David Ibison and Fionnuala McHugh
NO I was flicking through a magazine the other day when I came upon a picture of a refugee - barely any clothes, soup-bowl hips, wee ribs poking desperately through her flesh, a sneer of suffering. Naturally, she was a highly paid model and the money spent on the bikini she was almost wearing would have fed her and 14 villages in Bangladesh for a month. Let me tell you, darlings, she looked dreadful. But you know something? It was great. It's good to be reminded that despite the mysterious deification of Kate and Jodie, skinny is not always absolutely fabulous.
On the other hand . . . Last month, BritishVogue had a spat with one of its advertisers who decided to pull out of the publication because it featured too many anorexic models. This dispute went on for, oh, about a day, garnered lots of publicity and everyone (not least the advertiser who is back in the magazine) was tremendously happy. Now I hear that Vogue is looking for fatter models: 'women with lovely curves, big buttocks and double chins'. Which makes me think, whoa, let's just hang on a minute.

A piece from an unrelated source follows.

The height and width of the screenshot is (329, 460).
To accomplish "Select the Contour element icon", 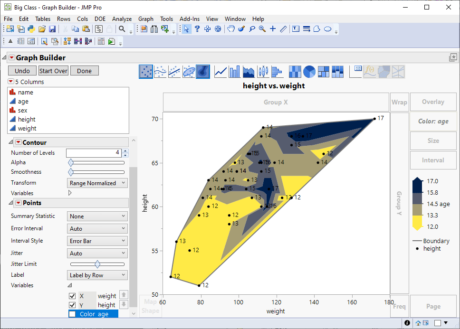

When I look at interior design magazines, it's not because I want to peer into Mr and Mrs Deeply-Ordinary's apartment with its ashtrays full of last week's fags, mouldy sofas and that hideous fluorescent strip in the bedroom. I want to see beautiful rooms, full of desirable objects and soft lights - something that I can aspire to, not something I have. And it's exactly the same with fashion magazines. I didn't get a chance to chat up Prince Albert of Monaco when he was here a couple of weeks ago, dammit, so my chances of ever having a couture gown are negligible but, hey, a girl can dream. And when I dream of wearing Lacroix or Chanel, my accessories are not a huge behind and a multi-storied jaw.
Leaving aside the knobbly Kate, it's usually a pleasure to look at high-gloss models in divine clothes. Slender female bodies are the pegs on which designers hang their creations because they look terrific. Who would you rather see in Givenchy - Audrey or Roseanne? I don't know a single woman who aspires to a double chin or who would be delighted to see one wobbling at her in an expensive magazine. Do you? 'If I want to see that sort of sight,' as a friend observed to me last week, 'all I have to do is look in the bedroom mirror.' Fantasy is what fashion is about. Sometimes it goes too far and you get wispy androgynes running round in their knickers advertising scent and everyone shrieks in proper dismay. But when it's right, it's wonderful. There's a 1950s picture in this month's Vogue of a model in Chanel. She's got laser cheekbones and a waist the size of a bedpost, and both she and the suit look completely and utterly gorgeous.